Government borrowing $100m a week more than it needs
The government has front-loaded its debt because it is cheaper to borrow money now than it is likely to be in the future, Finance Minister Bill English says.
Treasury figures show the government's borrowing of $380 million a week is about $80 million to $100 million a week more than it has to.
Labour deputy leader Annette King said it was time the government fronted up about why it was borrowing more than it needed to.
If it was because it made economic sense to do that, then why not just say so, Ms King asked.
Finance Minister Bill English said the extra money borrowed, effectively cash held by the Reserve Bank, would enable the government to reduce its borrowing to about $100 million a week from July.

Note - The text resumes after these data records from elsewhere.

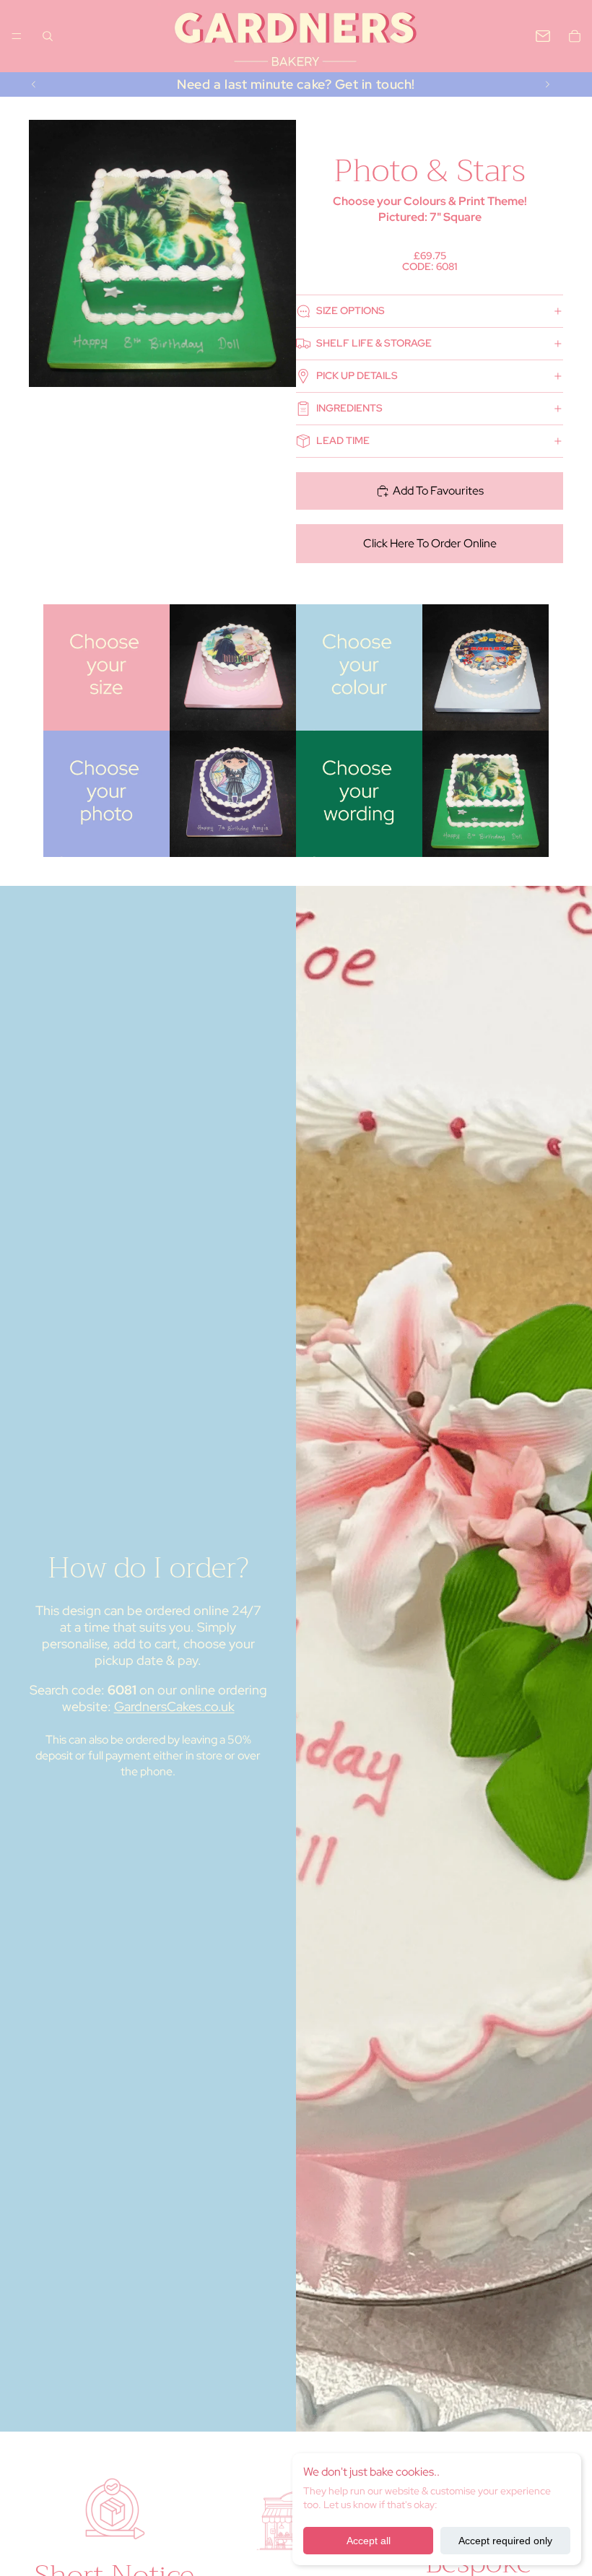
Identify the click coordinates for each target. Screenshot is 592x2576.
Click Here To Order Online (430, 543)
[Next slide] (547, 84)
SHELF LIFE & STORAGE (374, 342)
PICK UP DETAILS (357, 375)
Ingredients (349, 407)
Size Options (350, 310)
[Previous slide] (34, 84)
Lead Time (343, 440)
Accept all (369, 2540)
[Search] (48, 36)
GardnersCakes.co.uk (174, 1706)
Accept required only (505, 2540)
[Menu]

The government had brought forward some of its debt to access a “more favourable” interest rate, he said.
It did not change the total amount of money, $16.7 billion, that needed to be borrowed by the government, he said.
Not only were present interest rates for borrowing lower than they are likely to be in the future, Mr English said borrowing more than it had to in recent months also reduced the risk of not being able to access what it needed to next year.
There was a risk of disruption in European financial markets due to the high level of some countries' indebtedness, which could affect the government's ability to borrow what it needed to in the future, he said.
Mr English said lessons needed to be learned from 2008, when a similar disruption in Europe made it very difficult to borrow money.
However, he admitted that the present high level of borrowing could be putting additional pressure on the exchange rate.
Reducing borrowing from next month should help alleviate that, Mr English said.